What lines of the material below include the string "will"? Copy all of them.

──────

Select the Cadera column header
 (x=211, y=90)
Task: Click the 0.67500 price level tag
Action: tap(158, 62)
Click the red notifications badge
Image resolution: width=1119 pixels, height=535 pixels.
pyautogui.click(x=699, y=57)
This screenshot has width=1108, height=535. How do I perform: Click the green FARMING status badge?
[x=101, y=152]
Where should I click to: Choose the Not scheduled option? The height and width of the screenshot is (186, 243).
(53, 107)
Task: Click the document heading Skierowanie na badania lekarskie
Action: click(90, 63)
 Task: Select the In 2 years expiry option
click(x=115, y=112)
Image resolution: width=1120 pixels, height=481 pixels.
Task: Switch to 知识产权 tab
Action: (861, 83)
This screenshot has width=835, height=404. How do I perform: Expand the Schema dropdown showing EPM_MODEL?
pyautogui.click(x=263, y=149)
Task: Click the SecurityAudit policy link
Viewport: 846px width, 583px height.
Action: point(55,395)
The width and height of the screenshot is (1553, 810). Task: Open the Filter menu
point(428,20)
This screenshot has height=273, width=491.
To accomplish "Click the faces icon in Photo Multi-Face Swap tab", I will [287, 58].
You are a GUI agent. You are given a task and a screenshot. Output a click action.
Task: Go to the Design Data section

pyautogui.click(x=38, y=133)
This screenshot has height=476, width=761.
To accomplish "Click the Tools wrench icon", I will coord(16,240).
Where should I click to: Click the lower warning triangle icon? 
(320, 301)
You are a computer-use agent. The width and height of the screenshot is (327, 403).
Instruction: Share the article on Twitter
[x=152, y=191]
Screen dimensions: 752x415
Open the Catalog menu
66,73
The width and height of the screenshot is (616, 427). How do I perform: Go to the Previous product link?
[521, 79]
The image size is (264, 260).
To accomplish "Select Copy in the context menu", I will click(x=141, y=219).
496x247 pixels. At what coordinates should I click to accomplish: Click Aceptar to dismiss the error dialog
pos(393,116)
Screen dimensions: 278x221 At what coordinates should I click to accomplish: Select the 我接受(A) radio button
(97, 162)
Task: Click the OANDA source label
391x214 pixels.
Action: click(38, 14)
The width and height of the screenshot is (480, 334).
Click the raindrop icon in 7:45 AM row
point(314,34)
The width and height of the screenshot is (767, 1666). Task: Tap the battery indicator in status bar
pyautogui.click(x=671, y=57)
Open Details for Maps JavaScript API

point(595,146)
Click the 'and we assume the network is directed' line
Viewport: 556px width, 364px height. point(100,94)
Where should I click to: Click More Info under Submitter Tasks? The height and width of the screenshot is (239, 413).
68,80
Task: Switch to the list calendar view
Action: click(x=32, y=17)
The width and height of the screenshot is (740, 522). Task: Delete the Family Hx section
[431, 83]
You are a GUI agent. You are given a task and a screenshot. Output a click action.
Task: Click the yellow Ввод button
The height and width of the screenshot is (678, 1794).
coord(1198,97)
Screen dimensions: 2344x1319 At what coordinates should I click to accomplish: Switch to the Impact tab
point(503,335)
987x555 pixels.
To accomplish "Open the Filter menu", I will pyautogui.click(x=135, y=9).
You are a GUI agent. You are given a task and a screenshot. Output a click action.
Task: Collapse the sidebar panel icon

──────

→ **Answer for the task**:
To accomplish "Click the faces icon in Photo Multi-Face Swap tab", I will [287, 58].
To accomplish "Click the Tools wrench icon", I will coord(16,240).
To accomplish "Select Copy in the context menu", I will click(x=141, y=219).
To accomplish "Open the Filter menu", I will pyautogui.click(x=135, y=9).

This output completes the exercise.